> [Selected extract]:
Middle East

Hamas-controlled health ministry publishes names of thousands killed in Gaza, after Biden expresses doubt about death toll

By Eyad Kourdi, Hamdi Alkhshal, Jomana Karadsheh and Rob Picheta, CNN

CNN  — 

The health ministry in Hamas-controlled Gaza has published a report listing the names of more than 6,000 “documented deaths” in Gaza since the October 7 terror attacks on Israel, after US President Joe Biden questioned the reliability of Palestinian casualty figures.

The report stated that between October 7 and 26, 7,028 Palestinians were killed, including 2,913 children, and blamed the deaths on Israeli military “aggression.” It said a further 281 bodies had not yet been identified.

The ministry said the actual number of dead is likely to be much higher than stated in the report. The list of 6,747 names gives the sex, age and identity card number of each of the victims.

> [Extracted records]:

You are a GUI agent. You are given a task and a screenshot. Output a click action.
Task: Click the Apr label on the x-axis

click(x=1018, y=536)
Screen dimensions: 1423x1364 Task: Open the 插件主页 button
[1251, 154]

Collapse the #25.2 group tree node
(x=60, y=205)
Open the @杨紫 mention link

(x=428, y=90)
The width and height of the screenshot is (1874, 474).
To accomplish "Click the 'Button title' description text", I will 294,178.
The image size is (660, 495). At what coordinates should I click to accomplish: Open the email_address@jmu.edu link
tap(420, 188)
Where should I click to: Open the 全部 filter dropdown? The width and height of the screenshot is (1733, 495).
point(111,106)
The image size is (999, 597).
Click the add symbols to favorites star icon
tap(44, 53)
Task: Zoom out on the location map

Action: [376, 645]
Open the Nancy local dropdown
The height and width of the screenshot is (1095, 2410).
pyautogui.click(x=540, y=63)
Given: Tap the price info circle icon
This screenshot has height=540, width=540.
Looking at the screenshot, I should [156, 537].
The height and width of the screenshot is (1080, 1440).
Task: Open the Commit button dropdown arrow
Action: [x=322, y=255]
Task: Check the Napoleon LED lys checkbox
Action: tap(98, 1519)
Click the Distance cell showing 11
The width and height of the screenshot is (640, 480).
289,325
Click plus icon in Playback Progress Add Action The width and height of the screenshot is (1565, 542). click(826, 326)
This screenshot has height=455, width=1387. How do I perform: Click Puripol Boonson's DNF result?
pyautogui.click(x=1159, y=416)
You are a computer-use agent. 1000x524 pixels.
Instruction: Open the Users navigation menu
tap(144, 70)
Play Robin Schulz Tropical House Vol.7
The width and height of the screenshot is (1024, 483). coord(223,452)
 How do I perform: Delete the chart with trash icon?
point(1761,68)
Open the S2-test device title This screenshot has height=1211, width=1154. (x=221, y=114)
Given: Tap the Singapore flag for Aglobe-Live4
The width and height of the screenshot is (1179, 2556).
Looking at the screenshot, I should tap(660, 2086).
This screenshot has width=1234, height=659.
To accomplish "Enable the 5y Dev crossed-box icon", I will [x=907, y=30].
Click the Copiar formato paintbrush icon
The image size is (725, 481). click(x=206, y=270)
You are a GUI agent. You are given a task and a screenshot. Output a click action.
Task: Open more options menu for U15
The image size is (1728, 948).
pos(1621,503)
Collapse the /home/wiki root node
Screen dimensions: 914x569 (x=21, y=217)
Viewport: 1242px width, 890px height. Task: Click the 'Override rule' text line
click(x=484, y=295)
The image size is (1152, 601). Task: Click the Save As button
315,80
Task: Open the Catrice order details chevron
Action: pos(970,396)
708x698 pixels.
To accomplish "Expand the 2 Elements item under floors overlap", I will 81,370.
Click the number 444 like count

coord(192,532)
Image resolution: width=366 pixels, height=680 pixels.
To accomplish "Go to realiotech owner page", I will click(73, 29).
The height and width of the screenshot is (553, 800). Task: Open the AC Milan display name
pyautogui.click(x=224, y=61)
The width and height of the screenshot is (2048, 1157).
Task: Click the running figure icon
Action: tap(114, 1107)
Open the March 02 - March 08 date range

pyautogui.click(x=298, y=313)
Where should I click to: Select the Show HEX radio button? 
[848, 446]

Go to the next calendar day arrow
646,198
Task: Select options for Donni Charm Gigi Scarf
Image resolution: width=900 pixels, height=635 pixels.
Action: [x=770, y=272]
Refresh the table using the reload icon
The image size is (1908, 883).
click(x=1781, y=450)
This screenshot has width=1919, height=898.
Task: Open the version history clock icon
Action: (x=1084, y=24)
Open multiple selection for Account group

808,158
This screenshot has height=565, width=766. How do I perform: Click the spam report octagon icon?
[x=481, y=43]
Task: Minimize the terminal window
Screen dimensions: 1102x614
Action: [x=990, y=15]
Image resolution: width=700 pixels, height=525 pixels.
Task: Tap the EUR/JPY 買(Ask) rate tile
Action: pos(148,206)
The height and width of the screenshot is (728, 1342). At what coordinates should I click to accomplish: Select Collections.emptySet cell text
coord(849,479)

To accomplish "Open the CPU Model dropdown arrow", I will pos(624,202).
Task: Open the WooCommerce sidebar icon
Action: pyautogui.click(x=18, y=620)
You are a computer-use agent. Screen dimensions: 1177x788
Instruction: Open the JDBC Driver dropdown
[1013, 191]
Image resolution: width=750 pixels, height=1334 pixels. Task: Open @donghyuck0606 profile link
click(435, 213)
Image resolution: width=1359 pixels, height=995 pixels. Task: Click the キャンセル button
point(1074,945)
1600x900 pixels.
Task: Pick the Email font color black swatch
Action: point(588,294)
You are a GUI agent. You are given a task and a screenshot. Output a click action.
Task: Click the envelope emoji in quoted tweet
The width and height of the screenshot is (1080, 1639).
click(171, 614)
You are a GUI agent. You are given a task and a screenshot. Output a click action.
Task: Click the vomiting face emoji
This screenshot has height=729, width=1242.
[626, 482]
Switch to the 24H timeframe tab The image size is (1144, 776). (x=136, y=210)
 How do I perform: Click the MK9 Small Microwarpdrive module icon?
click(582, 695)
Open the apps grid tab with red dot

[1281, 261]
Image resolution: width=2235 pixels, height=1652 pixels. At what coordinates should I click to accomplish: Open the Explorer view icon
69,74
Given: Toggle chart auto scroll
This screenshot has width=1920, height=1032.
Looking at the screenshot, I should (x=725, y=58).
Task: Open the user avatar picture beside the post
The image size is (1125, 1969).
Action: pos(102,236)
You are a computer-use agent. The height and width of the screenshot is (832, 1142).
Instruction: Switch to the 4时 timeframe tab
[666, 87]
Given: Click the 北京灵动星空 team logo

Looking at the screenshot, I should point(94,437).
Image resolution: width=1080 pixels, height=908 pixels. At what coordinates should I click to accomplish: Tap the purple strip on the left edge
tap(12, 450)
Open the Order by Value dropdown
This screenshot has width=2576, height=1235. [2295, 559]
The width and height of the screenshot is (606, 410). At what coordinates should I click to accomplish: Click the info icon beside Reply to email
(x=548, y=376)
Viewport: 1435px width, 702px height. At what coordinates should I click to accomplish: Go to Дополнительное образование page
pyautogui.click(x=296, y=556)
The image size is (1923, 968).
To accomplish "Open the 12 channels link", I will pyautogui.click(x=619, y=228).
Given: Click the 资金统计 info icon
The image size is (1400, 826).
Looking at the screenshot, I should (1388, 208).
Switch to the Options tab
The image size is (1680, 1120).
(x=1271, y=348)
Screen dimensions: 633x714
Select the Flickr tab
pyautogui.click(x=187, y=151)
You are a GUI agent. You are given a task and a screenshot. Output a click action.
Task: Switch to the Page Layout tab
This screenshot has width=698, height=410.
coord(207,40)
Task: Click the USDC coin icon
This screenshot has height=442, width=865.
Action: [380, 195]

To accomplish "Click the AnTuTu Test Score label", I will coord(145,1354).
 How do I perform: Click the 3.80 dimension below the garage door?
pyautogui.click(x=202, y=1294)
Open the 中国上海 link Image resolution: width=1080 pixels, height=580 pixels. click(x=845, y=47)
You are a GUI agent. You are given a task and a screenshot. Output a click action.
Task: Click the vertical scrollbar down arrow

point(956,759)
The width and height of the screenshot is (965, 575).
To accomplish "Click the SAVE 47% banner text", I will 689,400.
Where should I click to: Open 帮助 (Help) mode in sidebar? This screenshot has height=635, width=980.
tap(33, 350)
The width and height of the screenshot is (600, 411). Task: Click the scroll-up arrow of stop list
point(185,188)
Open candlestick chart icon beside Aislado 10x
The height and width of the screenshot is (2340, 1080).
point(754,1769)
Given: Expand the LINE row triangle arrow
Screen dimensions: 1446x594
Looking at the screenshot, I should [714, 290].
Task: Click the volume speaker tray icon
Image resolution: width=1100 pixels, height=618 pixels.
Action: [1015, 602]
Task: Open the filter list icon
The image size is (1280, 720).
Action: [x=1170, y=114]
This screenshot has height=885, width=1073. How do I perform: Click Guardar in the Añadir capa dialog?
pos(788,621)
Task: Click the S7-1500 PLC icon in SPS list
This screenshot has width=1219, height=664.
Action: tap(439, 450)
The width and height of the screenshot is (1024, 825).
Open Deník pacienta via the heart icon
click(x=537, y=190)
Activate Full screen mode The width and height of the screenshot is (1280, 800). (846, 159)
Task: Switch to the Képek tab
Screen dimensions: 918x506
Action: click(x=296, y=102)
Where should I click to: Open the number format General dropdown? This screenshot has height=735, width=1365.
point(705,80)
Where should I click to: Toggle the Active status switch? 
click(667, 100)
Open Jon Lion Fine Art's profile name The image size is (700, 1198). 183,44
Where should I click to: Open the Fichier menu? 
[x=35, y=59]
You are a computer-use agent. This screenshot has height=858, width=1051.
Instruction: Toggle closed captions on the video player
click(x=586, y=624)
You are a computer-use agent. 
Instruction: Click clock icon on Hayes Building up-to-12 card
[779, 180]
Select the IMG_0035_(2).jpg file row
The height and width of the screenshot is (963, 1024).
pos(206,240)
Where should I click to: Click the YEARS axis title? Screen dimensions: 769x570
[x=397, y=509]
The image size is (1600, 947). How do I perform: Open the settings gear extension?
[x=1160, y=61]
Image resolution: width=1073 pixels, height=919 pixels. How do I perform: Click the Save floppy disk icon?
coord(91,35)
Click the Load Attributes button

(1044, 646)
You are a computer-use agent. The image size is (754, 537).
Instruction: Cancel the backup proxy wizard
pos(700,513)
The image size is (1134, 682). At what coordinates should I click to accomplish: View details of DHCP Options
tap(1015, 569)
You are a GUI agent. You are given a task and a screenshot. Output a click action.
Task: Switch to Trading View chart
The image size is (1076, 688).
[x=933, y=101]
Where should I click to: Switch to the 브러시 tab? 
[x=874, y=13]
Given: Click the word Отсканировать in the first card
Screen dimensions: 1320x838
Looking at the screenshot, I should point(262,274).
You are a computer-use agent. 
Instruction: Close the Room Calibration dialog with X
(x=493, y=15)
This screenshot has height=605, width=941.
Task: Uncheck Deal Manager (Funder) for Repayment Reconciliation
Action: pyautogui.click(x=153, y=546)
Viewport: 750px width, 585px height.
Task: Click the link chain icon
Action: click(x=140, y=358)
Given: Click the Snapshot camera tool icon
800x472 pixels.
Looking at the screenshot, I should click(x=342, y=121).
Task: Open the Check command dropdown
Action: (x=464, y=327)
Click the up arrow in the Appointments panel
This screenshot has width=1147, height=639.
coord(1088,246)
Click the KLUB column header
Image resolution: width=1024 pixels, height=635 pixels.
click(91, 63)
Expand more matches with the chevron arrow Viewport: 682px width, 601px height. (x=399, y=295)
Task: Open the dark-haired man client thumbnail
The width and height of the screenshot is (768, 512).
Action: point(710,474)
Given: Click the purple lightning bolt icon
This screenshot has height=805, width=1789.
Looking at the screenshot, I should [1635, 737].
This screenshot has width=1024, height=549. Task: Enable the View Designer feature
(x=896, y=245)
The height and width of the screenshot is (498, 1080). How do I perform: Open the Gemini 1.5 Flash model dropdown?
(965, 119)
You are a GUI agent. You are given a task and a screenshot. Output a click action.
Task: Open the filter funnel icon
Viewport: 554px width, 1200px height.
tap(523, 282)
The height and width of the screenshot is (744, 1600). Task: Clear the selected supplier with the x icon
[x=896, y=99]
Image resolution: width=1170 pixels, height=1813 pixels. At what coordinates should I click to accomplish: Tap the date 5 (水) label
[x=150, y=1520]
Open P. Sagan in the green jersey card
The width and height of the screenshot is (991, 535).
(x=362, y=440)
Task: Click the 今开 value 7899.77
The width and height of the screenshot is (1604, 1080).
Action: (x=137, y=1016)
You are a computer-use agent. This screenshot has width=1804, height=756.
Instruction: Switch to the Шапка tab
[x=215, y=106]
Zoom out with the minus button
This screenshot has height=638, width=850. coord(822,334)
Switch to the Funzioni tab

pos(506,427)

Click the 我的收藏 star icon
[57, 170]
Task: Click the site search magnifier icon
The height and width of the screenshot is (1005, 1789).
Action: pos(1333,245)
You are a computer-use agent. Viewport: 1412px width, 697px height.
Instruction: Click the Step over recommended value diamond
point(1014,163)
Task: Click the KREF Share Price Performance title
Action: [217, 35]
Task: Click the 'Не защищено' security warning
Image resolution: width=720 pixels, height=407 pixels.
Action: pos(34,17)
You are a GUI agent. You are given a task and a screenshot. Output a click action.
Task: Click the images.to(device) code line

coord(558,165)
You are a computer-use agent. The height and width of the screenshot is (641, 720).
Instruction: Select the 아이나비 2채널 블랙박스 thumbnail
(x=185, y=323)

> [Task requirements]: Reproduce word for word the stretch of the news article on Gaza deaths above from "The health ministry" through "of the victims.".

> [Task response]:
The health ministry in Hamas-controlled Gaza has published a report listing the names of more than 6,000 “documented deaths” in Gaza since the October 7 terror attacks on Israel, after US President Joe Biden questioned the reliability of Palestinian casualty figures.

The report stated that between October 7 and 26, 7,028 Palestinians were killed, including 2,913 children, and blamed the deaths on Israeli military “aggression.” It said a further 281 bodies had not yet been identified.

The ministry said the actual number of dead is likely to be much higher than stated in the report. The list of 6,747 names gives the sex, age and identity card number of each of the victims.